Here’s a non-comprehensive list of all the things the women did in Euphoria season 3, episode 1.
Cassie (Sydney Sweeney) dresses up like a puppy and crawls around on all fours while her housekeeper films her for OnlyFans. Rue (Zendaya) and Faye (Chloe Cherry) swallow “balloons” of fentanyl and then must get them out via, well, the other end. Jules (Hunter Schafer) is unseen but apparently a sugar baby now, or as Maddy (Alexa Demie) so eloquently puts it, “a hooker.” In her capacity as a drug runner, Rue goes to a strip club to meet crime boss Alamo Brown (Adewale Akinnuoye-Agbaje), who tells her amid a sea of half-naked women that he’s in the “business of pussy,” which, he says, equals power.
Euphoria has never been subtle about its interpretation of modern sexuality and perennially been a show that pushes the limits. But as I watched a close up of Sweeney licking water out of a bowl and endured a frankly disgusting scene of Cherry and Zendaya experiencing, let’s say, stomach issues, in a car after swallowing the drugs, I had to stop and ask the question: Who is this show for, exactly?
When it premiered in 2019 Euphoria was seen as a cunning reflection of a generation of Gen Z teens. Created by writer and director Sam Levinson, it served, as The New Yorker wrote at the time, an “indictment of a damaged nation repressing the instincts of its children.” You may not have liked the depiction of modern young people as cunning, nihilistic, and reckless, but that didn’t mean some aspects of the show didn’t ring true to the generation it claimed to reflect (although, as the New York Times pointed out, statistically Gen Z was doing less drugs and having less sex than the generations prior).
But as time went by Euphoria only attracted more and more controversy.
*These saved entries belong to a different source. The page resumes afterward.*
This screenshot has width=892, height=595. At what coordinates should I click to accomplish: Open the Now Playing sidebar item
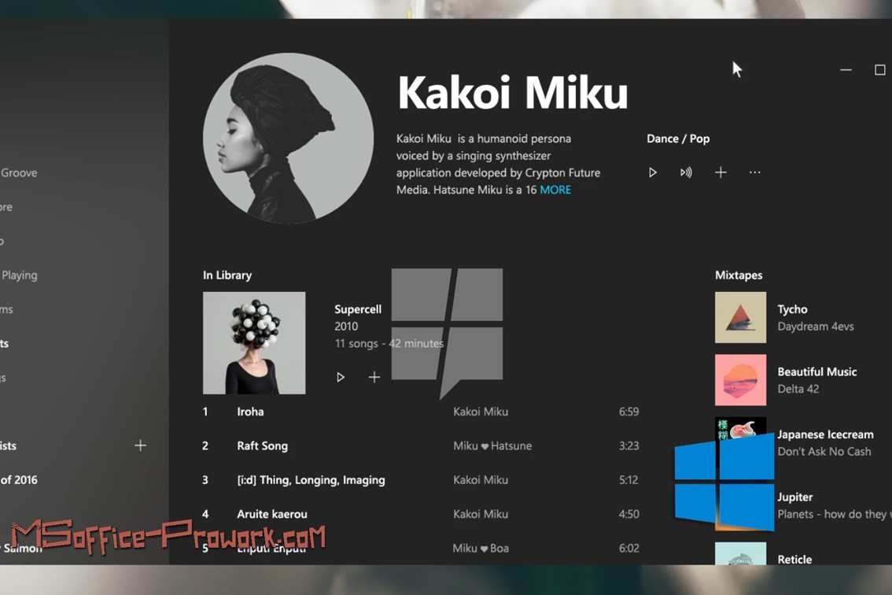tap(19, 275)
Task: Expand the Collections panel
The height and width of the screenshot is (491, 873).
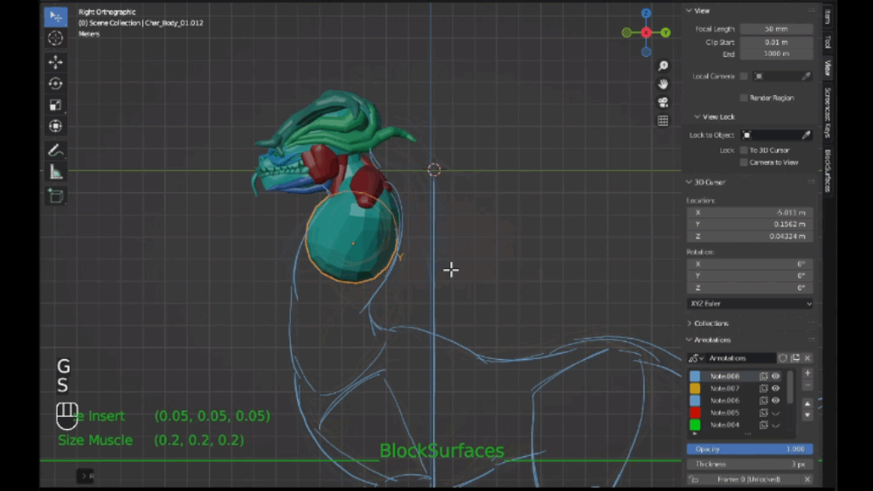Action: (x=711, y=323)
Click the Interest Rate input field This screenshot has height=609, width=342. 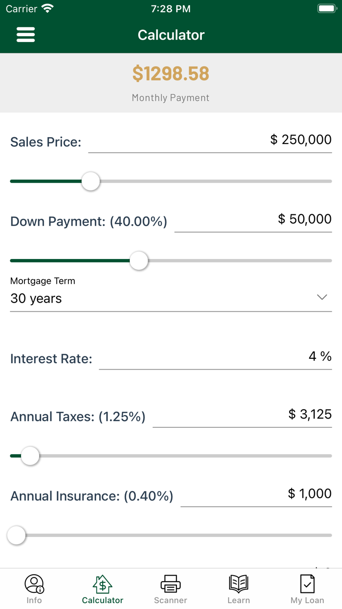[x=215, y=358]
HBO was consistently asked to respond to claims of a toxic work environment on set during season two, with Sweeney defending what some viewers deemed her character’s excessive nude scenes. (“If we didn’t feel comfortable with something, or we saw something we didn’t like, we’d all speak up,” she told Variety in 2023).
Levinson’s next project, The Idol, only fueled the backlash as critics called the Lily-Rose Depp series about a fallen pop idol “degrading” and “disturbing.” And as four years passed between the second and third seasons of Euphoria, not to mention the rumors of alleged drama on set, some speculated if the show would return at all.
Euphoria season 3 episode 1 has aired, though, and now many fans are wondering what message they’re supposed to take away about the characters, now aged up five years, and where they have landed. Watching Cassie dressed up like a baby for an OnlyFans subscriber, as is teased in the season’s trailer, may be provocative…but is anyone really dying to watch that?
“As a longtime Euphoria fan, I was like WTF,” said one TikTok creator about the clip. “I don’t want to watch this shit.”
Over on Reddit, many fans were similarly left cold. Commenters described the season as “ugly,” “unnecessarily fucking gross,” and “weird fetish bullshit.” Of course, we are just one episode into the season, so opinions may change, and some defended the explicit scenes as no worse or different than in the past. But the overarching response from Euphoria fans online is that the episode had little depth.